A new report from Morgan Stanley argues the AI value chain is undergoing a structural shift, redirecting capital from a pure GPU race to a full-stack system approach.
The investment narrative for artificial intelligence is moving beyond the singular focus on graphics processing units, according to a new report from Morgan Stanley. The bank argues that as AI evolves from generating content to automating tasks through agents, the industry's primary bottleneck is shifting from raw computation to system-level orchestration, creating a server CPU market worth up to $110 billion by 2030.
"Intelligent agent AI marks a structural shift from computation to orchestration," Shawn Kim, a Morgan Stanley research analyst, wrote in the report. This transition means that while GPUs remain a core component, they will no longer command the entirety of AI budgets and premiums, as a broader set of components becomes critical to performance.
The bank's analysis projects the rise of AI agents will create an incremental market for server CPUs of $32.5 billion to $60 billion by 2030. This is driven by a fundamental change in server architecture, with the CPU-to-GPU ratio moving from a typical 1:12 configuration to as tight as 1:2. The report also forecasts this shift will create 15 to 45 exabytes of new DRAM demand by the same year.
For investors, the report suggests the beneficiaries of AI capital spending will soon expand beyond a handful of chip giants. The next wave of outsized returns may come from "enabling components" in the supply chain that are the first to become bottlenecks and the most difficult to scale, such as advanced substrates, memory, and wafer fabrication capacity.
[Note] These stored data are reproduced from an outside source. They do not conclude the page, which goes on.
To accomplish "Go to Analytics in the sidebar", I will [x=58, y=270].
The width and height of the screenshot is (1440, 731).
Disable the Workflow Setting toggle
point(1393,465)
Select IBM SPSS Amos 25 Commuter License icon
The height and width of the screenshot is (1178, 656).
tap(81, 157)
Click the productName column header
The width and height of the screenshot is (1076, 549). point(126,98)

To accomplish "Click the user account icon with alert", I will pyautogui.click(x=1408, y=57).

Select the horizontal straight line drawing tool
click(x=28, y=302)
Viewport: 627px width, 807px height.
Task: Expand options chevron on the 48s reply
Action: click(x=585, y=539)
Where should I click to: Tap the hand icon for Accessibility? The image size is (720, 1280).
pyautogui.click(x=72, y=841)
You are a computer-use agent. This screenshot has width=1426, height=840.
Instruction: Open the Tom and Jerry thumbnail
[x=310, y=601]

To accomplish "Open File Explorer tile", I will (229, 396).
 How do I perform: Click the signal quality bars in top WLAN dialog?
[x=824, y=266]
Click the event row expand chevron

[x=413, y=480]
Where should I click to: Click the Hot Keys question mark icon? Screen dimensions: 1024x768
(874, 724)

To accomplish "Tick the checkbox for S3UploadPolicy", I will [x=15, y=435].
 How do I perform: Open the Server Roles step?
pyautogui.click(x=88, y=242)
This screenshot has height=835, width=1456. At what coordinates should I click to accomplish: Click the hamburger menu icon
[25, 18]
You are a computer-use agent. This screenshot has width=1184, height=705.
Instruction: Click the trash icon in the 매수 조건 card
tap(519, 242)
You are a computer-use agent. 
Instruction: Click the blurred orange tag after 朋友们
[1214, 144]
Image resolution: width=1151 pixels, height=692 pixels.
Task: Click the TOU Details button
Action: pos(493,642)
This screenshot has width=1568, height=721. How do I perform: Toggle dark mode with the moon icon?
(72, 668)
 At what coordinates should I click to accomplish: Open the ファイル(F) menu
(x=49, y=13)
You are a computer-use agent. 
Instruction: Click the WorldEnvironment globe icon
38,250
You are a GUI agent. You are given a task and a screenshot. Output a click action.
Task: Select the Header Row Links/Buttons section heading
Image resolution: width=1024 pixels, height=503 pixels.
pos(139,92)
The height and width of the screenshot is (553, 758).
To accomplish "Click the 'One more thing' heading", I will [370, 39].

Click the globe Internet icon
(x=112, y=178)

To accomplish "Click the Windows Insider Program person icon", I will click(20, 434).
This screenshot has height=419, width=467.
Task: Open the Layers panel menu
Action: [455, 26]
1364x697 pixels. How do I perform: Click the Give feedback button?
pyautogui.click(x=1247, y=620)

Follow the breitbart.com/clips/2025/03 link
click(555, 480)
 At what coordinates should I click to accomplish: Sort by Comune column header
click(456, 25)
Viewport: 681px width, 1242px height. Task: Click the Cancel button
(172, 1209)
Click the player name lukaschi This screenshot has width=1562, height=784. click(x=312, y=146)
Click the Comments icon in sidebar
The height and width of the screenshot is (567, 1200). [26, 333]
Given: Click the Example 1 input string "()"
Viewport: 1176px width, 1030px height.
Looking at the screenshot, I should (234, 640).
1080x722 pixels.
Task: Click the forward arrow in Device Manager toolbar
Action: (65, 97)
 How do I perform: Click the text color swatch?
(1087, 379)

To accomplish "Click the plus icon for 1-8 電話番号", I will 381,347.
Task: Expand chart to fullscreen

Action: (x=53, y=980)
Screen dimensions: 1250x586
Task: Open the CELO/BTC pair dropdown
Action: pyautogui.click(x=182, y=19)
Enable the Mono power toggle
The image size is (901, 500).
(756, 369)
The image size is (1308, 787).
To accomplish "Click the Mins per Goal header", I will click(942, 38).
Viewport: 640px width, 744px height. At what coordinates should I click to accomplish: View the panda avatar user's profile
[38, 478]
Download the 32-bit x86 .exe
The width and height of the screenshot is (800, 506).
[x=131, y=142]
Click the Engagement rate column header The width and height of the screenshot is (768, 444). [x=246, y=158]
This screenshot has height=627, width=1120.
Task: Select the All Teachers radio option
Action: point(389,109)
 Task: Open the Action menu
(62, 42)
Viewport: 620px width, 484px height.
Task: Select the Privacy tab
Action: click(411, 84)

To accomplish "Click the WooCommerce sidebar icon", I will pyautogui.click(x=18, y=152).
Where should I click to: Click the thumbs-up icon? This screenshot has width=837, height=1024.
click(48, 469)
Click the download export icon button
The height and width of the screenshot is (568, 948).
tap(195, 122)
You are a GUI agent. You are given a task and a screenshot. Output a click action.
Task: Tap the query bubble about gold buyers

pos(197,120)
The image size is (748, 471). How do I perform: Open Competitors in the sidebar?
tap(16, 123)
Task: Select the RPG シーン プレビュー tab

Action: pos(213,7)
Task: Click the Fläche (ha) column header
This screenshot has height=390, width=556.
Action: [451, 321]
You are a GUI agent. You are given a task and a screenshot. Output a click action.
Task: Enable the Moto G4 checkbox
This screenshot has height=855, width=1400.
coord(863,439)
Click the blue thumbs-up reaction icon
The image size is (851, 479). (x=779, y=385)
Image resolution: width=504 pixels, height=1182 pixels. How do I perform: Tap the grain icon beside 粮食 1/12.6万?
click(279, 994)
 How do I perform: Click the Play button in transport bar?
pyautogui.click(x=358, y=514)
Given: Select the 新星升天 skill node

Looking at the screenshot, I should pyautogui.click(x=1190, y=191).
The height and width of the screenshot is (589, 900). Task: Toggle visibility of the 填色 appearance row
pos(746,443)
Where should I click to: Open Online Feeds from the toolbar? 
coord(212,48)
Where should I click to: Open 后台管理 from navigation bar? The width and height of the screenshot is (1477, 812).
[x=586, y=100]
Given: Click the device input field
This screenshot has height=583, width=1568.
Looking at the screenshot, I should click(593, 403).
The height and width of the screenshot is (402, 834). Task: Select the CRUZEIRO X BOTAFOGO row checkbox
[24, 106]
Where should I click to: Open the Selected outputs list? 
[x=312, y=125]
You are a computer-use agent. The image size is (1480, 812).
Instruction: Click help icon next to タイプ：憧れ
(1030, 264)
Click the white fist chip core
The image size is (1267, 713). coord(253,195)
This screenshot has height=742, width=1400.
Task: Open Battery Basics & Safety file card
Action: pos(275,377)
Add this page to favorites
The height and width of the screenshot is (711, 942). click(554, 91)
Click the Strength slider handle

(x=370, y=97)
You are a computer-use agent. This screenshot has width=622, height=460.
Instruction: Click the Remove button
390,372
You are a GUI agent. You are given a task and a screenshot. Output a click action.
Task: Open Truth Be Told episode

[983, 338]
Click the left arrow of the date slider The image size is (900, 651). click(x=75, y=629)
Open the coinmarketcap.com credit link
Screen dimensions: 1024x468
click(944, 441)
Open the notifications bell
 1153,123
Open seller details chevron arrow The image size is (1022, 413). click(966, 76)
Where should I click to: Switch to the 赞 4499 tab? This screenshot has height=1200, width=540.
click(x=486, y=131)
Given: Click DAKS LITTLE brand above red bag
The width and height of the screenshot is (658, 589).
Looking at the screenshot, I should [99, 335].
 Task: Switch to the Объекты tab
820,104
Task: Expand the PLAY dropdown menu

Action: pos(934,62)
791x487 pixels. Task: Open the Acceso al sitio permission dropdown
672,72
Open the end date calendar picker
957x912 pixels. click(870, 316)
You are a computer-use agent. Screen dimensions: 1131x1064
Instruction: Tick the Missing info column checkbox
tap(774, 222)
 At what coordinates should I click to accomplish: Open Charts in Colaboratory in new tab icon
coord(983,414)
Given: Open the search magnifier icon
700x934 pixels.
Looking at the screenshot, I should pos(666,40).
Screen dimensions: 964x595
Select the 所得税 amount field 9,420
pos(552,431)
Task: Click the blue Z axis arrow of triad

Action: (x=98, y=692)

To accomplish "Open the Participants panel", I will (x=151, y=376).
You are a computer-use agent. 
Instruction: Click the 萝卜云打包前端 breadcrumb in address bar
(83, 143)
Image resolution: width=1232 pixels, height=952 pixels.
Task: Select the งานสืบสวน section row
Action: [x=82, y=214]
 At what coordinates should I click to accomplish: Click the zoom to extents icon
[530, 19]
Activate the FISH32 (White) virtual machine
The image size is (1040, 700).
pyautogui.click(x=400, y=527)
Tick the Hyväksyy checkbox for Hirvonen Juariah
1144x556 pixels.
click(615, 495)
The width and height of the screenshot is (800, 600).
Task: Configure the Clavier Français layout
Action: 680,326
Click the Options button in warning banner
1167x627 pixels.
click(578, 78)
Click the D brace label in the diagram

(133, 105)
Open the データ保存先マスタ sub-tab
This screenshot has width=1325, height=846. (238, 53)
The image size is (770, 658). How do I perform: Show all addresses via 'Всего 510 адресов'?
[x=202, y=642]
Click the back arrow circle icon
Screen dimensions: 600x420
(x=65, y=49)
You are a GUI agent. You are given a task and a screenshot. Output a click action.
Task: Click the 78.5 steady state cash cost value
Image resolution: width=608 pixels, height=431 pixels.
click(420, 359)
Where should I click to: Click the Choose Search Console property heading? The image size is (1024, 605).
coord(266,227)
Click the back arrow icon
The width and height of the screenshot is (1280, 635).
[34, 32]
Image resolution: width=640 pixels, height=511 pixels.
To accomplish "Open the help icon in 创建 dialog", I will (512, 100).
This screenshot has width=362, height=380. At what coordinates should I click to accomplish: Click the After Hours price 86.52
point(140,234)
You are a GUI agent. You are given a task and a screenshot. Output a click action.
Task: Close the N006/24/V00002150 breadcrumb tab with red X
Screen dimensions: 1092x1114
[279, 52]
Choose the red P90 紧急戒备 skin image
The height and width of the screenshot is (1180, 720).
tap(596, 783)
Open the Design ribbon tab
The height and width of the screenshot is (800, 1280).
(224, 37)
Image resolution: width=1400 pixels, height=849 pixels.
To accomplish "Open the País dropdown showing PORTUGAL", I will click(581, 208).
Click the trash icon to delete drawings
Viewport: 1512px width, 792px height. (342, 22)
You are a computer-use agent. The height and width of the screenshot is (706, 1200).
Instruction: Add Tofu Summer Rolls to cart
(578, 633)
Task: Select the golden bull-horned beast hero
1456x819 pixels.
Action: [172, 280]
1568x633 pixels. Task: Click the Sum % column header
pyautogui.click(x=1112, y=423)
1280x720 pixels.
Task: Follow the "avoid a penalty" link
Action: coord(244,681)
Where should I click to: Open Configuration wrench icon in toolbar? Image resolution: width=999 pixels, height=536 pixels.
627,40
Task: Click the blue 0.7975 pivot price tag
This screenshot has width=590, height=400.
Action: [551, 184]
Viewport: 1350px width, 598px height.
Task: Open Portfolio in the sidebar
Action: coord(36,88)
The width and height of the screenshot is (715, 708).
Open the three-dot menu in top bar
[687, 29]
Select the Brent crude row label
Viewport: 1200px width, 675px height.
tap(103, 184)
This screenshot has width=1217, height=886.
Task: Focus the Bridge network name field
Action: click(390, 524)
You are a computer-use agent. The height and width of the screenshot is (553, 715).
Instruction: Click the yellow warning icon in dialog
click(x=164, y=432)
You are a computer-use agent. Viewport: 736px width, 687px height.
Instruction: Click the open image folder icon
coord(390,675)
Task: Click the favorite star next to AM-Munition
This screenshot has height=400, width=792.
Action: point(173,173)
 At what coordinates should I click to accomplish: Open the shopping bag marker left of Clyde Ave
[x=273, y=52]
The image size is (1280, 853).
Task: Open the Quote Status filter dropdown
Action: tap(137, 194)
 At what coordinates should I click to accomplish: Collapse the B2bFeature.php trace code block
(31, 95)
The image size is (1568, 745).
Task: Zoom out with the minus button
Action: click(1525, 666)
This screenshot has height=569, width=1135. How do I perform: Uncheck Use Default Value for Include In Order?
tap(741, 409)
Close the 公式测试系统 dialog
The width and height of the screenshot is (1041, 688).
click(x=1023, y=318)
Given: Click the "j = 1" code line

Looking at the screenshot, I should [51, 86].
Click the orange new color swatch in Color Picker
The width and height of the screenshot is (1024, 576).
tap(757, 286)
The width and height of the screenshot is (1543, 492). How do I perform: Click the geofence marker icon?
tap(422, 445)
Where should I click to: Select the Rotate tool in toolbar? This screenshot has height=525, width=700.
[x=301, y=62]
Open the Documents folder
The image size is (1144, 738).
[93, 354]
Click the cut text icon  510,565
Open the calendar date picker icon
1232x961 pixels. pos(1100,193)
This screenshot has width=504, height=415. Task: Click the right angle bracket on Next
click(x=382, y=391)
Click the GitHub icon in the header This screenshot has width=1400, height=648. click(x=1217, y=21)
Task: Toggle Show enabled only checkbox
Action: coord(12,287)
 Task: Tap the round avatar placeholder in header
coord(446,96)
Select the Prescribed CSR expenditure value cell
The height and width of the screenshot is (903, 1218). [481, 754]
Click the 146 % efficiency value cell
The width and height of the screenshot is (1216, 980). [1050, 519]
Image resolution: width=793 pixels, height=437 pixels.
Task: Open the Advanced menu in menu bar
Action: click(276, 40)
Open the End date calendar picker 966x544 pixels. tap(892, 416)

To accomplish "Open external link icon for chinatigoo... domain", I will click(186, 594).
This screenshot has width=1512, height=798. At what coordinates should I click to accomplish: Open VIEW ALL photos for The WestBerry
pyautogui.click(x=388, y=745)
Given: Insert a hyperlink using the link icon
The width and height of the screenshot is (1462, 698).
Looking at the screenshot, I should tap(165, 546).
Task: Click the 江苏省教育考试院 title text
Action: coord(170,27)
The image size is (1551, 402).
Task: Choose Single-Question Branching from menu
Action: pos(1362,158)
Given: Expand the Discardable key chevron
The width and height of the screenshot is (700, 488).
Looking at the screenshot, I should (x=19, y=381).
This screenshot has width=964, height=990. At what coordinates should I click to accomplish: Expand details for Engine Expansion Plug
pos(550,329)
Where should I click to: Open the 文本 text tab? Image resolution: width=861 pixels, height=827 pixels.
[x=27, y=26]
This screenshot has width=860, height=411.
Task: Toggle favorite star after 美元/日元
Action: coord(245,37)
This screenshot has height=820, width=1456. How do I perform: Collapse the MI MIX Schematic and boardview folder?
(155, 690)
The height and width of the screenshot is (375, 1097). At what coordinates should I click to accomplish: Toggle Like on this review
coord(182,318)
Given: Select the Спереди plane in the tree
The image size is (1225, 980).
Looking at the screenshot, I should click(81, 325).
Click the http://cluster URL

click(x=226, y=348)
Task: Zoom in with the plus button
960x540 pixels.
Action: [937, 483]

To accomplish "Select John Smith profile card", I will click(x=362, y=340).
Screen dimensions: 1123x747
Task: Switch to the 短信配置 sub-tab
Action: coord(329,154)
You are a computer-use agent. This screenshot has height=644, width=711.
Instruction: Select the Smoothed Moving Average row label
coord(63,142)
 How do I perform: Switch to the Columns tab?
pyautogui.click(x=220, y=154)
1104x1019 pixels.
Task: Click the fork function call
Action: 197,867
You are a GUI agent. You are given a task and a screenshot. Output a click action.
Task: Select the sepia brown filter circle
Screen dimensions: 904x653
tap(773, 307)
From Computation to Orchestration
Unlike generative AI, which relies heavily on GPUs for a single, intensive task, AI agents operate through a multi-step workflow. This process involves planning, retrieving data, calling external tools, and iterative refinement—tasks that are inherently better suited for CPUs. Morgan Stanley's core conclusion is that agent-based systems introduce more steps, states, and coordination, elevating the role of the CPU from a supporting component to a mission-critical orchestrator.
This has two major consequences for data center architecture. First, the ratio of CPUs to GPUs will systematically rise. Nvidia's own roadmap suggests a move toward a 1:2 CPU-to-GPU ratio with its Rubin platform, and potentially a 2:1 ratio in future "Rubin Ultra" configurations. Second, DRAM will be upgraded from a simple capacity component to a core driver of system performance and throughput, holding the vast amounts of data needed for context and memory in agent workflows.
New Bottlenecks, New Winners
Morgan Stanley's report identifies several key areas of the supply chain poised to capture value from this architectural shift. The firm is particularly bullish on components with tight supply and long validation cycles, which gives them greater pricing power.
- ABF Substrates: The report sees the current up-cycle for Ajinomoto Build-up Film substrates extending to the end of the decade, with a potential supply-demand gap around 2026-2027. The expanding CPU market alone could add $1.2 billion to the ABF market by 2030.
- Wafer Foundry: Advanced process nodes are critical. The report projects TSMC will increase its share of the CPU foundry market from 70% in 2026 to 75% by 2028 and suggests Intel may begin outsourcing server CPU production to TSMC in late 2027.
- Memory and Interfaces: With DRAM becoming a functional extension of high-bandwidth memory (HBM), companies in the memory hierarchy, including DRAM makers and interface chip providers like Montage Technology, are set to benefit.
While the report sees structural benefits for CPU makers like AMD and Intel, it maintains an "Equal-weight" rating on both, preferring to gain exposure to the agent theme through companies like Nvidia and Broadcom, where it sees a more direct path from capital spending to earnings.
This article is for informational purposes only and does not constitute investment advice.